● **SOURCE DATA**
>>>>>

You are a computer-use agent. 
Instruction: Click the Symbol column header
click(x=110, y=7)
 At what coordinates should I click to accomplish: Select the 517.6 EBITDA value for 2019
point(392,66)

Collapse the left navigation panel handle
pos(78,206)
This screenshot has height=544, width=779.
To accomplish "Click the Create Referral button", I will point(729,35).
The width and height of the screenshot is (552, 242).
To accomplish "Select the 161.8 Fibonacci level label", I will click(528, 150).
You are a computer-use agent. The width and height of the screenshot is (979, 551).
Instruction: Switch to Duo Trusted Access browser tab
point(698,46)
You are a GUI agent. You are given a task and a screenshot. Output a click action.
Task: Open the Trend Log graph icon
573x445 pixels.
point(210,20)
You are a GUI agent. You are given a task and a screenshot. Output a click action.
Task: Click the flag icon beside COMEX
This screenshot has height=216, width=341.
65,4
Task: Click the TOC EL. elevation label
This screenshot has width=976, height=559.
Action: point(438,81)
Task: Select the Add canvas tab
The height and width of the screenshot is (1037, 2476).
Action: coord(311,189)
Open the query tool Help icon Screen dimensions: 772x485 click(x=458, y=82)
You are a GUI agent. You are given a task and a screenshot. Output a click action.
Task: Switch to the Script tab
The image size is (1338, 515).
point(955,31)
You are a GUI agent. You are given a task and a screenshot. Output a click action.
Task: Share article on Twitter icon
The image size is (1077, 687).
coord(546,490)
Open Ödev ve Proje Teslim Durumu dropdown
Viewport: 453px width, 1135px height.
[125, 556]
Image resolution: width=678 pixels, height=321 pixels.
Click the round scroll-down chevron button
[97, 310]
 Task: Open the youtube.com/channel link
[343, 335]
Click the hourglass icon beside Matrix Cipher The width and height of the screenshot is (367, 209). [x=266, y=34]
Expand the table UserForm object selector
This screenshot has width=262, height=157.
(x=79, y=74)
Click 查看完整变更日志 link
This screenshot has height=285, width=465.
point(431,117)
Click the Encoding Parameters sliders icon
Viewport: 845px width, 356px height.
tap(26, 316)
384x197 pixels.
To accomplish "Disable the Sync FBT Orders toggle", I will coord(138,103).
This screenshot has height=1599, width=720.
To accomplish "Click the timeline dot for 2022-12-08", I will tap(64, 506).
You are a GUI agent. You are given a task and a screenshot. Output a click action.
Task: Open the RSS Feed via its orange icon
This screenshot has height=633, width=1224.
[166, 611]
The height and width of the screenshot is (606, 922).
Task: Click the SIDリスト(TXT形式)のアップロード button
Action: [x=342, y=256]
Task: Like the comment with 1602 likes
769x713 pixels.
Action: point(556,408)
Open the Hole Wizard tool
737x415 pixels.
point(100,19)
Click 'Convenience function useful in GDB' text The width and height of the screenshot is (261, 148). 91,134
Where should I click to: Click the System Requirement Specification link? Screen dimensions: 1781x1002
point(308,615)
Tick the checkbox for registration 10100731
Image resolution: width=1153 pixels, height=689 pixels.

<<<<<

● **WHAT TO WORK ON**
Copy each line of the listing that holds the word "computer".

● **OUTPUT**
You are a computer-use agent. 
You are a computer-use agent. The width and height of the screenshot is (979, 551).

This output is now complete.